*** Reading text ***
So when I hear of politicians from different parties agreeing about something, I pay attention. It is possible, just possible, that they might be saying something worth hearing.
I read this week that Alan Milburn (Labour) and Stephen Dorrell (Conservative), both former Heath Ministers, had agreed about the importance of technology in health.
Discussing the healthcare priorities for the next government at the UK e-Health Week event at Olympia in London recently, they got round to talking about technology.
Milburn said that getting patients involved in their own care was essential and: "Technology is the means to that end.” Pointing to his smart phone he added: “The most exciting things I see anywhere in the world now in healthcare are on this thing."
And Dorrell backed him up "The use of modern technology, information technology, allows a change in the relationship between patients and healthcare," he said. "It should enable healthcare to be much more effective."
All good. But what do we do about it? Do we have the cash to invest? Where is innovation happening? How do we test these things out?
Well the best advice I can give is the same I would give to someone just about to get on a roller coaster – hold tight and let go! Hold tight to your strategy, your goals and your vision for what you want to provide for patients. That has to be your motivation and driving force. Then let go – let creativity run riot; free up your best people to come up with ideas. And don’t let you current IT or management systems get in the way. They are there to help improve things, not hold you back.
Easy? No. Possibly failing? Yes. Worth a shot? Definitely. Without imagination in our use of technology, IT and information we will never create the NHS we all want, and that our patients deserve.
*** End of Reading text ***
*** Information ***
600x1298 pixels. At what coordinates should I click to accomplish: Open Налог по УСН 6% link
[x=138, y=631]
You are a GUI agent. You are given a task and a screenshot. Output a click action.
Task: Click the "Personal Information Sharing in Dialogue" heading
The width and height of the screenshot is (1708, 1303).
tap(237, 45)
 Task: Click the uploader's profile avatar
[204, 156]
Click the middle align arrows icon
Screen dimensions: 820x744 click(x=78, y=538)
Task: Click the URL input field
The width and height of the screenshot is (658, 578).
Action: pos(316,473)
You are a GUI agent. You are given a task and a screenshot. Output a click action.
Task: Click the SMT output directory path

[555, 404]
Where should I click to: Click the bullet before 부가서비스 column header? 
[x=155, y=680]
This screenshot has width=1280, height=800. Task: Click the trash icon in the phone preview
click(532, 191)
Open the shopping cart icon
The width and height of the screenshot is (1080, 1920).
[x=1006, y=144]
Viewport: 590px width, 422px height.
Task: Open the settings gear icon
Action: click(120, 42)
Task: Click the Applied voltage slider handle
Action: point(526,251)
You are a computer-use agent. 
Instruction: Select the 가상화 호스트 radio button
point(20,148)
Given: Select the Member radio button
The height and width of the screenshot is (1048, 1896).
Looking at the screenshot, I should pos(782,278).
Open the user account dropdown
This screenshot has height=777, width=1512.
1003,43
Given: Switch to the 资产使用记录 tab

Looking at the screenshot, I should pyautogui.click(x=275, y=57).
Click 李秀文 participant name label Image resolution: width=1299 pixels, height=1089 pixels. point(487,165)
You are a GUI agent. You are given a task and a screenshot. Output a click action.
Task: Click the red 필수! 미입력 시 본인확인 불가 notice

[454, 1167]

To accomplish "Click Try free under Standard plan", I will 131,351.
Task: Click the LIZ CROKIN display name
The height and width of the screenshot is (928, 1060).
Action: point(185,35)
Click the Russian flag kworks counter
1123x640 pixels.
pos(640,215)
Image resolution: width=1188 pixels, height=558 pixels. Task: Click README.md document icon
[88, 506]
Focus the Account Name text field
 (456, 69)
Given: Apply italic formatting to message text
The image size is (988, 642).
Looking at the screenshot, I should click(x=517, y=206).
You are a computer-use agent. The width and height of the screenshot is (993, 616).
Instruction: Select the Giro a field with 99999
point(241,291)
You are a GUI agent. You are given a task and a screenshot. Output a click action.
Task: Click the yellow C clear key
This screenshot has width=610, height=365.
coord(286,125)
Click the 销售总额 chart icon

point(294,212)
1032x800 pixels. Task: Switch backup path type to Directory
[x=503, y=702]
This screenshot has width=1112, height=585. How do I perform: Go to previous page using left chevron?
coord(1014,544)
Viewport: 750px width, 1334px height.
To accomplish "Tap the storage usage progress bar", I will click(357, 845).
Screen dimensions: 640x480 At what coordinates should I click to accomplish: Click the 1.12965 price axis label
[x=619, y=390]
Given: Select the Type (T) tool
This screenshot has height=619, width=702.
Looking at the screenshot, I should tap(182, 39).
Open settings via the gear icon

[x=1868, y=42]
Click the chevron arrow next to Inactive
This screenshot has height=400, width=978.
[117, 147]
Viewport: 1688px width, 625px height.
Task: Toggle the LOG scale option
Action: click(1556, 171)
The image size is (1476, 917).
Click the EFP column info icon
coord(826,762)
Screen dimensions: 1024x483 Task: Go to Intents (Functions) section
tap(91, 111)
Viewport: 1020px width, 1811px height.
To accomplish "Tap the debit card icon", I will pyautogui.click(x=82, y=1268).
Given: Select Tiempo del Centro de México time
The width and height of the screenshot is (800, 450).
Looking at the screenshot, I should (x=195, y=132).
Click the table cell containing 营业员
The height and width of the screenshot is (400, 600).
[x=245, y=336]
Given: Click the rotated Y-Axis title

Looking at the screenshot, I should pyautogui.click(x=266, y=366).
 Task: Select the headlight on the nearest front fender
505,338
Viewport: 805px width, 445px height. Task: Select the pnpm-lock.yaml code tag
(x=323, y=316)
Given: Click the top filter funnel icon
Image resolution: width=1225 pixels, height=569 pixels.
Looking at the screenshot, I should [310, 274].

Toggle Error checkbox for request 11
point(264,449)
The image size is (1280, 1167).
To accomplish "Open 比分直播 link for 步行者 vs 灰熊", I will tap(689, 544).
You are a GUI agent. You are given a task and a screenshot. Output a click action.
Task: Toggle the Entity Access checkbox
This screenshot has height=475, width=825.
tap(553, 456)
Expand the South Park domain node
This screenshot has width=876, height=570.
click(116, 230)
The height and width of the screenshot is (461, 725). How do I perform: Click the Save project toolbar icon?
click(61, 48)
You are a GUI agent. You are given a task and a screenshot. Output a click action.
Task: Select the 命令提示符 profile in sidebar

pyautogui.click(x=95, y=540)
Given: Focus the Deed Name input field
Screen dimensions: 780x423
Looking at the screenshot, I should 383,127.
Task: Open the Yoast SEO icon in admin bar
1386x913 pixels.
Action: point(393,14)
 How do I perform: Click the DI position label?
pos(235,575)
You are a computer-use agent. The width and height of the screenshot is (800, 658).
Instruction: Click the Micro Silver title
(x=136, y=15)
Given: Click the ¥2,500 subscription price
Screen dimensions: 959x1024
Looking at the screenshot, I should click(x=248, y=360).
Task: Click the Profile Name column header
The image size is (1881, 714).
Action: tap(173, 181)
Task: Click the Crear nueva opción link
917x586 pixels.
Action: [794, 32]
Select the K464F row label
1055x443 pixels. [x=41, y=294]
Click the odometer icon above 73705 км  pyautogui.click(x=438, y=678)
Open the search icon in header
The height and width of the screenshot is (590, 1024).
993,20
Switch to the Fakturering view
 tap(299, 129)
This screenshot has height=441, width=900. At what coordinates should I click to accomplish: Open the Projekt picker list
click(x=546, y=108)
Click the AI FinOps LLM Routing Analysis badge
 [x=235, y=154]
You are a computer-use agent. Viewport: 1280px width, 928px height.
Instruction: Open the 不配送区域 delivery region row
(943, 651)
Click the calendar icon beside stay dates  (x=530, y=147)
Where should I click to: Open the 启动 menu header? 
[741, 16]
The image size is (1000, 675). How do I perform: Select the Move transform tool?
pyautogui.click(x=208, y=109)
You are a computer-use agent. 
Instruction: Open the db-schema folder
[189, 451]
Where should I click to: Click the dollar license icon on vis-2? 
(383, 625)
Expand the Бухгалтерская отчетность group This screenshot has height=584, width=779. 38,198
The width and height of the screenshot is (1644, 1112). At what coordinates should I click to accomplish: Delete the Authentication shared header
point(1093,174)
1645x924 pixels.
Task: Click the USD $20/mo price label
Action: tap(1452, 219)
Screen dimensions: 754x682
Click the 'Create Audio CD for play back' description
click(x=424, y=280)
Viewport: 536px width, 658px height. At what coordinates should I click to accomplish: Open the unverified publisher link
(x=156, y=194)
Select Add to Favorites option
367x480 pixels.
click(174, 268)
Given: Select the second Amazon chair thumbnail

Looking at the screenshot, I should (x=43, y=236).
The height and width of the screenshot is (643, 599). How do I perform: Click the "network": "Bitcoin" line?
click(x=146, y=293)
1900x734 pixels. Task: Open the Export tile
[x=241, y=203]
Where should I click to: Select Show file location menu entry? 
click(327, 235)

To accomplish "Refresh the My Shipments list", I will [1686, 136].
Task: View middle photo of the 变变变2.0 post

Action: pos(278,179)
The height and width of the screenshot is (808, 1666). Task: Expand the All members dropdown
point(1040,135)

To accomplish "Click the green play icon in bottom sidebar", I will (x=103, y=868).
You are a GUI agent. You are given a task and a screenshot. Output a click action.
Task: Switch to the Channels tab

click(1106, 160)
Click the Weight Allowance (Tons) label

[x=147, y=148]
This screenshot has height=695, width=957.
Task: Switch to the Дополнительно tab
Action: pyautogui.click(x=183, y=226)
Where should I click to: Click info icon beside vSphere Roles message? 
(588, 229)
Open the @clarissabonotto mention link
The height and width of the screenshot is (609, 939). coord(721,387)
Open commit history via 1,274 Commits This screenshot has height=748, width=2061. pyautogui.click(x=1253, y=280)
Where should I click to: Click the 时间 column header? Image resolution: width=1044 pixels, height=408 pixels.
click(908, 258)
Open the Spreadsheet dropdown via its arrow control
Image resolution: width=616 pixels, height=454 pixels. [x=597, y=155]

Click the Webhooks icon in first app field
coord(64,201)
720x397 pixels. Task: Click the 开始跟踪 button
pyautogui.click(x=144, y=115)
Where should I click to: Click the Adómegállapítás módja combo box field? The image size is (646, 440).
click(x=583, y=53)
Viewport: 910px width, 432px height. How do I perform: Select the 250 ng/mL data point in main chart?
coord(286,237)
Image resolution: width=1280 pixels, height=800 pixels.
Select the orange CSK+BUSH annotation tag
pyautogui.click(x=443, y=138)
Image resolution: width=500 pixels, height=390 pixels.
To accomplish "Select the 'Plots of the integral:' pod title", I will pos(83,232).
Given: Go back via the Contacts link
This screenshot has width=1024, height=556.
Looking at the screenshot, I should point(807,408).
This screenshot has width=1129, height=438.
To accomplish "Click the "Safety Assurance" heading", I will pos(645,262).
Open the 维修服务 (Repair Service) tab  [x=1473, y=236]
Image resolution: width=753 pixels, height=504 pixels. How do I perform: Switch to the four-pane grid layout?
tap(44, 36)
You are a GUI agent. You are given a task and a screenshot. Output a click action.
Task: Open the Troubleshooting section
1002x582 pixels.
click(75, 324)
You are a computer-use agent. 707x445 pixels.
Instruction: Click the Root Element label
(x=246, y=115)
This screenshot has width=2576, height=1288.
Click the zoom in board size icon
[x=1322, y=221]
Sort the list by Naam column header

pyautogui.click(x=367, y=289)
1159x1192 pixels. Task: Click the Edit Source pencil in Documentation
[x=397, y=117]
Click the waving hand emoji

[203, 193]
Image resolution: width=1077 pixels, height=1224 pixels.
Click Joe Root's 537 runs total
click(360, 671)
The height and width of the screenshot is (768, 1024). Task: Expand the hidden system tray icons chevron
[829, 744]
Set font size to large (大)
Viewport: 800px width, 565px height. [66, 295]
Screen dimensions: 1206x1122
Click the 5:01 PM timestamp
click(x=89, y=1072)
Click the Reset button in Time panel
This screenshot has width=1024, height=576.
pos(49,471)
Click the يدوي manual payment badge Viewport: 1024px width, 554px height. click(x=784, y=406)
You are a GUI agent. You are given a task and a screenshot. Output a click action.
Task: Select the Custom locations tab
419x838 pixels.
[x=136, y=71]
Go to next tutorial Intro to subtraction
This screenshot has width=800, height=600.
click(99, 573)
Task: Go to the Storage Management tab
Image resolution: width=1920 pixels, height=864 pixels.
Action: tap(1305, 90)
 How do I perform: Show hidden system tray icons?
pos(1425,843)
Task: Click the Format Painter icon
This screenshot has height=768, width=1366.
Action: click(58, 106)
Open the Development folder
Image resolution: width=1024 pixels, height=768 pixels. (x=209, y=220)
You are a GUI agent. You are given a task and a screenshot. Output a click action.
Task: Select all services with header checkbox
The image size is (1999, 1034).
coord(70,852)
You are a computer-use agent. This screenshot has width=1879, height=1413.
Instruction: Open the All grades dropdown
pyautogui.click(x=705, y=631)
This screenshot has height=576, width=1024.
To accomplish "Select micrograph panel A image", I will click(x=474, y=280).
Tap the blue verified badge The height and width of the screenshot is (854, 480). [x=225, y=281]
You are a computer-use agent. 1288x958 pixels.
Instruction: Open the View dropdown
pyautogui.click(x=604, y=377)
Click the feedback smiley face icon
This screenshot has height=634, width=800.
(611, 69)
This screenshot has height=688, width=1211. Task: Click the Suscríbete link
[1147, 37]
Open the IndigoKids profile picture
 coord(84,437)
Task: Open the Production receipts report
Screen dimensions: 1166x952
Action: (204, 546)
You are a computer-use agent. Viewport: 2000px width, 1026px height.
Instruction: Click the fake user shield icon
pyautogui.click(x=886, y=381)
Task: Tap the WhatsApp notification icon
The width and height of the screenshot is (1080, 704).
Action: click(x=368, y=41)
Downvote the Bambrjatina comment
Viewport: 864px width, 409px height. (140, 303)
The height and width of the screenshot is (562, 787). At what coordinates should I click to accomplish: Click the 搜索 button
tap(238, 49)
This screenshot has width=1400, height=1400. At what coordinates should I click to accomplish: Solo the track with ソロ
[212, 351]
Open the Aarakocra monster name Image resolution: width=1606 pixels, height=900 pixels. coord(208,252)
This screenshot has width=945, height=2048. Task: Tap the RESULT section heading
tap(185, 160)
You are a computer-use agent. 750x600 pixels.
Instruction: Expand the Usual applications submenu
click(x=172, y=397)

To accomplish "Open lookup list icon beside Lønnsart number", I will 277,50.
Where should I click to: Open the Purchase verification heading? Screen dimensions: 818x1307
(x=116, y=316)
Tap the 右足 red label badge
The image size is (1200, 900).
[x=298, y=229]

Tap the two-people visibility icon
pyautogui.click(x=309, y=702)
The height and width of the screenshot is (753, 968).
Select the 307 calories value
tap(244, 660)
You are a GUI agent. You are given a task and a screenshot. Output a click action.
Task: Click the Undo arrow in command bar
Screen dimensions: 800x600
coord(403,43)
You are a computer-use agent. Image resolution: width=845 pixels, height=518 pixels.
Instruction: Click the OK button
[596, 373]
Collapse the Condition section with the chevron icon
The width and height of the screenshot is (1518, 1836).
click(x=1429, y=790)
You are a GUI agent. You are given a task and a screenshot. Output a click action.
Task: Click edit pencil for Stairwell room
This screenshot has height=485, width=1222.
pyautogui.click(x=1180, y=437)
*** End of Information ***
• _To do_:
From the piece on technology in healthcare, pull out the stretch from "All good. But" through "our patients deserve.", word for word.

• _Solution to the problem_:
All good. But what do we do about it? Do we have the cash to invest? Where is innovation happening? How do we test these things out?
Well the best advice I can give is the same I would give to someone just about to get on a roller coaster – hold tight and let go! Hold tight to your strategy, your goals and your vision for what you want to provide for patients. That has to be your motivation and driving force. Then let go – let creativity run riot; free up your best people to come up with ideas. And don’t let you current IT or management systems get in the way. They are there to help improve things, not hold you back.
Easy? No. Possibly failing? Yes. Worth a shot? Definitely. Without imagination in our use of technology, IT and information we will never create the NHS we all want, and that our patients deserve.